Un mot sur les chantiers prioritaires ?

Avec le Président Bakkoury, nous avons fixé comme priorité le démarrage des travaux sur un plan de développement, puis le lancement des études relatives à la réalisation du programme de développement régional et du schéma régional d’aménagement du territoire. La modernisation de l’administration régionale fait partie des étapes préalables à la mise en œuvre de notre stratégie ainsi que l’élaboration d’un plan de déplacement. D’autres aspects d’ordre organisationnel sont en cours de finalisation comme le regroupement des fonctionnaires de la Région.Selon vous, quelle sera l’identité territoriale de la région ?

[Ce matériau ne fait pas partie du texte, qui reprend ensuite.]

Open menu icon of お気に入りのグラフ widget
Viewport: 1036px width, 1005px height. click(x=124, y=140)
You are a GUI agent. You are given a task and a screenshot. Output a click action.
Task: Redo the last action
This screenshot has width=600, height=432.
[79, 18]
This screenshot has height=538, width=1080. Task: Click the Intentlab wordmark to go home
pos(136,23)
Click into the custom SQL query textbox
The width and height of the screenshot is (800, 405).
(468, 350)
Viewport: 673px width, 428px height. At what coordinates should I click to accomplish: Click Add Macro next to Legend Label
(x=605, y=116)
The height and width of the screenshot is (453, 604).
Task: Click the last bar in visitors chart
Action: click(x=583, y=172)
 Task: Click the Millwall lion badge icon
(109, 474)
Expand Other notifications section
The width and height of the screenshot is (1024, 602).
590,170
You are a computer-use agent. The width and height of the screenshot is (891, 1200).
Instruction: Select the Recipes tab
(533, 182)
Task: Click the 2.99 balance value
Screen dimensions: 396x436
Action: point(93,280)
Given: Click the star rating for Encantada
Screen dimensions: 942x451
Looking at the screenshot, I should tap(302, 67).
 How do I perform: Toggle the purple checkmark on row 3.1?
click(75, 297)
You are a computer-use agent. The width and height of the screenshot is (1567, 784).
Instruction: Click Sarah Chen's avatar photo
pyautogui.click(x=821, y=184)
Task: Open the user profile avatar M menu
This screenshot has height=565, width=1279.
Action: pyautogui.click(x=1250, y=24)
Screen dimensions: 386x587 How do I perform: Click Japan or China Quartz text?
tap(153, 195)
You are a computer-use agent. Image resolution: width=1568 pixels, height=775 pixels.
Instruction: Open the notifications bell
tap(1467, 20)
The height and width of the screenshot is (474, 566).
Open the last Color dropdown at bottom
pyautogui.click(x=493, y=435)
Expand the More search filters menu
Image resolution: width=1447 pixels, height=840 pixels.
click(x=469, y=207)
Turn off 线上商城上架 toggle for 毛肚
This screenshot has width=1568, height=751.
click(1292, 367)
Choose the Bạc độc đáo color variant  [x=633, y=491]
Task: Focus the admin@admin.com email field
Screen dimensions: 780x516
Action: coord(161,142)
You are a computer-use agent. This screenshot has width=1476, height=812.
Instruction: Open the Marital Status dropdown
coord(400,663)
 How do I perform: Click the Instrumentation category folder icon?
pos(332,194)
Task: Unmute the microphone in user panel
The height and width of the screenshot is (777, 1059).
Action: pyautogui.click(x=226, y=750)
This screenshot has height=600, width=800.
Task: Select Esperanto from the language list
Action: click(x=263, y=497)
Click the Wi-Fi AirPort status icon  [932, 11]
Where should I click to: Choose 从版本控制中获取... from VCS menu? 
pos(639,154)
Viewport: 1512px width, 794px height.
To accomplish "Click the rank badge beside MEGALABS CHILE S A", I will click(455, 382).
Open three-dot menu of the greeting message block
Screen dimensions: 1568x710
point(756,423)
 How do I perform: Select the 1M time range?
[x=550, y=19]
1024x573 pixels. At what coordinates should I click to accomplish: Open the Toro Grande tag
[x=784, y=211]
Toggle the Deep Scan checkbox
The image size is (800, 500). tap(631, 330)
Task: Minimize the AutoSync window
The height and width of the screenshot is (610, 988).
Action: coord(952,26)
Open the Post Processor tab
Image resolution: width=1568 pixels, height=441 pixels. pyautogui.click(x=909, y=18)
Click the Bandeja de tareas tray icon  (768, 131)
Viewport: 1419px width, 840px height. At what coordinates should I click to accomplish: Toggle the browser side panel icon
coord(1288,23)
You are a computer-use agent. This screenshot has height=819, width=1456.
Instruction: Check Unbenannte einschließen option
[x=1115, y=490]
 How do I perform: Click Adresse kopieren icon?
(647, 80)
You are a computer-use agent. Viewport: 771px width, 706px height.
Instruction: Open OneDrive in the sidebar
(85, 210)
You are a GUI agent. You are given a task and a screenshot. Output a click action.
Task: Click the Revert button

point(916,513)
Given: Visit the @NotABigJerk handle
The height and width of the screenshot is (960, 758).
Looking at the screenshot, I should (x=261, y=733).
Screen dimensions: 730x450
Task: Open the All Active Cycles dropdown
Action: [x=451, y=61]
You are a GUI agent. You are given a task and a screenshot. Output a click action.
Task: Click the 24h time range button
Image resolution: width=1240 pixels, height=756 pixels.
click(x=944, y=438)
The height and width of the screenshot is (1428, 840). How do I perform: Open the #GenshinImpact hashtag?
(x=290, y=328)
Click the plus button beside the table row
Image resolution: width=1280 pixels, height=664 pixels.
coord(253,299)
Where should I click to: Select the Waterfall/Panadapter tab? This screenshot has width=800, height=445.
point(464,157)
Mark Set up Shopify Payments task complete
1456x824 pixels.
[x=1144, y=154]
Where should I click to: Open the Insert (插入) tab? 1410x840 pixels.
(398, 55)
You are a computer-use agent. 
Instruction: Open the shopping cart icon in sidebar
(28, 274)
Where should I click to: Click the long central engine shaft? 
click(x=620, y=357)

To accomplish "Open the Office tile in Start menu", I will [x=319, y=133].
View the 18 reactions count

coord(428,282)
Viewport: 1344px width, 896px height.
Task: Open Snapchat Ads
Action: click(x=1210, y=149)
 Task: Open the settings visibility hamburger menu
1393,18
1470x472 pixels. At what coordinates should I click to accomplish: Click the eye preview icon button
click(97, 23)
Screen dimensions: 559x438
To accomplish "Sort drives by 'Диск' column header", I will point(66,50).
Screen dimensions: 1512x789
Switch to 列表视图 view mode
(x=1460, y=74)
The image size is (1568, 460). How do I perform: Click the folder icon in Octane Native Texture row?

Tout d’abord cette identité territoriale devra être une identité plurielle. Elle ne doit pas être dominée par la grande métropole casablancaise. Cependant, ce qui est sûr, c’est que le travail, la réussite, la liberté et la mixité sociale sont les dénominateurs communs des identités de tous les espaces de la région, de Benslimane à Sidi Bennour. La région Casablanca-Settat sera la région où l’on travaille dur, où l’on réussit, où l’on vit bien, où l’on s’amuse et où l’on se cultive.Et pour conclure ?
Je suis très confiant pour l’avenir de notre région et toutes les régions du Maroc. Étant moi-même entrepreneur et chef d’entreprise, je crois profondément à l’efficacité des partenariats public-privé et je suis persuadé que le secteur privé et les acteurs économiques vont jouer un rôle constructif dans ce nouveau cadre institutionnel qu’est la régionalisation avancée. En tant qu’acteurs responsables, ils sauront apporter leur contribution afin de participer au développement des territoires où ils opèrent et de créer de la valeur pour leurs activités. Je m’attacherai personnellement, avec le Président Bakkoury, à faire du Conseil Régional un interlocuteur attentif et, autant que nécessaire, un partenaire actif du développement régional et, enfin, un incontestable facilitateur.